■ **Try it**: All lines from the one with "Bulk Equipment (815, 105)" through the end of the records below are to be given again exactly, and nothing else.

■ **Records for the exercise**:
..............................

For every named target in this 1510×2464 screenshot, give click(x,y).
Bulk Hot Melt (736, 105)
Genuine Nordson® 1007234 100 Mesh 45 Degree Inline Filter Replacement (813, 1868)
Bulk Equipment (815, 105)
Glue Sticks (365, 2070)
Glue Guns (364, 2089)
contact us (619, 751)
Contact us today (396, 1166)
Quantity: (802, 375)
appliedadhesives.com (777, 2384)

..............................

■ **Answer to the exercise**:
Bulk Equipment (815, 105)
Glue Sticks (365, 2070)
Glue Guns (364, 2089)
contact us (619, 751)
Contact us today (396, 1166)
Quantity: (802, 375)
appliedadhesives.com (777, 2384)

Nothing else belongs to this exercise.